这是第一次钟离将如此尖锐的话用在
联盟身上。但愈是如此说,愈是想撇清自己与景元的关系。冱渊君岂会不知钟离的用意,半是阴阳半是敬佩道:“先生倒是善解人意得很。事到如今,还为景元将军如此说话。”
钟离道:“既然冱渊君这段时日一直身在罗浮,又岂会不知一连几夜神策府都灯火通明。景元宵衣旰食,衣不解带,操劳数日,兢兢业业。如此良将,联盟还诸多怀疑,当真让人心寒。”
冱渊君听着钟离义愤填膺的话,轻轻勾唇:“先生怕是弄错了我来罗浮的目的,我并非如飞霄或者怀炎一般来罗浮询问景元建木重生或是呼雷出逃相关事宜的。”
钟离道:“若是如此,阁下是为持明族一事而来了。”
“正是。”冱渊君道:“我有一事不明,留音石乃我持明族的宝物,被封在方寸烟海之地。
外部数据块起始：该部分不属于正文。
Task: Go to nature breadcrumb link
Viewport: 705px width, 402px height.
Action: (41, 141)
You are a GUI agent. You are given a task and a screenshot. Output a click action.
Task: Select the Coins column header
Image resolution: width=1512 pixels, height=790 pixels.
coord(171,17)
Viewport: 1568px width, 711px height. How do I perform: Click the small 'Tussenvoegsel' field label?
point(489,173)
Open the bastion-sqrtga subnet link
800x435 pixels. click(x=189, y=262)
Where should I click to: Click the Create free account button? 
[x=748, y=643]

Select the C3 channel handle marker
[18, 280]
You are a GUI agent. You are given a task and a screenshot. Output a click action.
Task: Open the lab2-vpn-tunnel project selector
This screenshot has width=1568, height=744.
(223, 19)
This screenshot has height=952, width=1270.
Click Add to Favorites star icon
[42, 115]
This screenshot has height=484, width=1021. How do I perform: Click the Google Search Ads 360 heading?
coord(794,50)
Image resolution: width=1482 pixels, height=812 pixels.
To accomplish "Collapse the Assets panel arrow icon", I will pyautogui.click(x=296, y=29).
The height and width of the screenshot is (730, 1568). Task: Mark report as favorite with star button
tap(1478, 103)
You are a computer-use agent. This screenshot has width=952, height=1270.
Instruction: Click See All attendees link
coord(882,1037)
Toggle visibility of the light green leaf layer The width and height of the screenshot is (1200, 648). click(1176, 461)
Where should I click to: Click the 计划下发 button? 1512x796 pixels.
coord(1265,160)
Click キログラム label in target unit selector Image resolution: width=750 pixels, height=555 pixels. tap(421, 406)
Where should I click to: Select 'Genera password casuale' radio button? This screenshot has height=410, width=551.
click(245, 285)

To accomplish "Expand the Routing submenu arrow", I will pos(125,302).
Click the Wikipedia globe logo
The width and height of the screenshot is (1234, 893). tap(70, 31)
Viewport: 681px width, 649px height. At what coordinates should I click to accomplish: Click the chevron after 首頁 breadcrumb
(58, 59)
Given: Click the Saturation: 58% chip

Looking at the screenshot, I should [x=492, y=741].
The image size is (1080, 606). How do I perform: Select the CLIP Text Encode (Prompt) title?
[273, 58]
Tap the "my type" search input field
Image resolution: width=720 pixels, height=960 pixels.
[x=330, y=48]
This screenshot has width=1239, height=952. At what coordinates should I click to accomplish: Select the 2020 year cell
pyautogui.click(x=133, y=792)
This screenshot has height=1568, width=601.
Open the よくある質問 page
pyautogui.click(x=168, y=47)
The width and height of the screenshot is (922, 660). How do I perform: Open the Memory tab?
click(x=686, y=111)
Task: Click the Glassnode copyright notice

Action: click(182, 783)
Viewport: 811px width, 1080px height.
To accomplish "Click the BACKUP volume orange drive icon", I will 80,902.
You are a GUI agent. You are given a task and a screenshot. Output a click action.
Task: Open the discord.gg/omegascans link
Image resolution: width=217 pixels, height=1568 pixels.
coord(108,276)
先生是如何得到此物的?”
“或许我曾经去过方壶仙舟。”
冱渊君摇头:“先生如此相貌,若是曾出现在方壶仙舟,我定会留意到。”
“或许我会易容之术。”
冱渊君再次摇头:“先生若会易容之术,依先生的智慧,恐怕早已知晓自己的这张面孔会带来多少无妄之灾,怕是早已乔装改扮,叫人认不出自己了。”
“或许我并不惧怕这些无妄之灾,甚至想一展拳脚,大展宏图,借着这张面孔让景元起怜惜相护之情。将景元当作垫脚石,步步高升,有朝一日登上元帅的宝座。”
“……”冱渊君有些许无语,她轻轻叹了一口气:“先生表面看来极其一本正经,不成想如今竟谎话连篇。这些话从先生的口中说出,先生怕是连自己都不信吧。”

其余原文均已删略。